**Supplied entries**
::::::::::

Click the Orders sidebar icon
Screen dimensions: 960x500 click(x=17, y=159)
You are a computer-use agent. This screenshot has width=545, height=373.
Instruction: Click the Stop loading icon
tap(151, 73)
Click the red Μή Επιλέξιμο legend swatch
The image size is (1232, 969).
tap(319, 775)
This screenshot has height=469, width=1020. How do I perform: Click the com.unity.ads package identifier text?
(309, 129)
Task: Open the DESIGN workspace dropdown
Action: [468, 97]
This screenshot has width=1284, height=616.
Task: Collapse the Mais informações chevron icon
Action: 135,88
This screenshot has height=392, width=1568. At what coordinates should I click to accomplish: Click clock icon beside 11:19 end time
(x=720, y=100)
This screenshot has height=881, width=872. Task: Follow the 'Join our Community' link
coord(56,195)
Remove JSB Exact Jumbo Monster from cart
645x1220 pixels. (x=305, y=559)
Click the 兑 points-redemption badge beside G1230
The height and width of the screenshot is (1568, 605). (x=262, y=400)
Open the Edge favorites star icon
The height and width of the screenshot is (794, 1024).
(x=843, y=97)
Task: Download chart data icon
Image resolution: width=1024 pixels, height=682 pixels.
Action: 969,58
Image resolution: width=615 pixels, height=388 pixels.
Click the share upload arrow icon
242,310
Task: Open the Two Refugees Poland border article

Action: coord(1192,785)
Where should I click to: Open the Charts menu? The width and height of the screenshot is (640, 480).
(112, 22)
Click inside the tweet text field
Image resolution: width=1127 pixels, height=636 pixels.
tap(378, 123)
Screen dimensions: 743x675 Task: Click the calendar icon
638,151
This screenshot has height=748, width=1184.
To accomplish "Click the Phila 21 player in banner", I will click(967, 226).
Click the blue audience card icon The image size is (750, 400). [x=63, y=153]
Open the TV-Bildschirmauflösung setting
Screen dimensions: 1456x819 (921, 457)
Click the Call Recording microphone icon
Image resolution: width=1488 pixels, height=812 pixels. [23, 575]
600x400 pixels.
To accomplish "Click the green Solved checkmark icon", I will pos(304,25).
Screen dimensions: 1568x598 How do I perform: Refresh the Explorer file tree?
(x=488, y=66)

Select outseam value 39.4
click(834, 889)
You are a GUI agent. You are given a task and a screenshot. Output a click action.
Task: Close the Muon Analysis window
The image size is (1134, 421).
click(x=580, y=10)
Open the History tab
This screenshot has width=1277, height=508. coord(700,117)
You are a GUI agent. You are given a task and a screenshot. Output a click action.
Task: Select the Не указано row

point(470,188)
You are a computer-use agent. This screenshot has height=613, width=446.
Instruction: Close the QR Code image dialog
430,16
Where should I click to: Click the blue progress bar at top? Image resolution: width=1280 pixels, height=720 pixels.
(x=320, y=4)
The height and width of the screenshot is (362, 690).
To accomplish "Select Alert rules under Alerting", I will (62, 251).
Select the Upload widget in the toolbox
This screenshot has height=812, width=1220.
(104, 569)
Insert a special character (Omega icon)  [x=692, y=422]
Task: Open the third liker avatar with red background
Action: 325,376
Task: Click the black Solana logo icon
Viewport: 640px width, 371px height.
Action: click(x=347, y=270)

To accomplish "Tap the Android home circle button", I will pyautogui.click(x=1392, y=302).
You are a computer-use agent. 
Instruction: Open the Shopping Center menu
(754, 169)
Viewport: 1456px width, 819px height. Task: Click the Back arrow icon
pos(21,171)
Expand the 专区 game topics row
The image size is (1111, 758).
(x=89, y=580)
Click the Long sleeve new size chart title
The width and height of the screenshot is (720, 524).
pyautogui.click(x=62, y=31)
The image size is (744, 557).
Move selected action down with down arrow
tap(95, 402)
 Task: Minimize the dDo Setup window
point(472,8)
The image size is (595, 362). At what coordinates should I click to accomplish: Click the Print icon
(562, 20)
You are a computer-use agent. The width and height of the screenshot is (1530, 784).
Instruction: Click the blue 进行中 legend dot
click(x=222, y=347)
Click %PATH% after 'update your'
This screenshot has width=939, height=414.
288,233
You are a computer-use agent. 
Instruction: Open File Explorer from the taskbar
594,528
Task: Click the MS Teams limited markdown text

::::::::::

**What the exercise asks**
Show each line from the material above where the string "will" can be found.

**Output of the task**
To accomplish "Click the Phila 21 player in banner", I will click(967, 226).
To accomplish "Click the green Solved checkmark icon", I will pos(304,25).
To accomplish "Select Alert rules under Alerting", I will (62, 251).
To accomplish "Tap the Android home circle button", I will pyautogui.click(x=1392, y=302).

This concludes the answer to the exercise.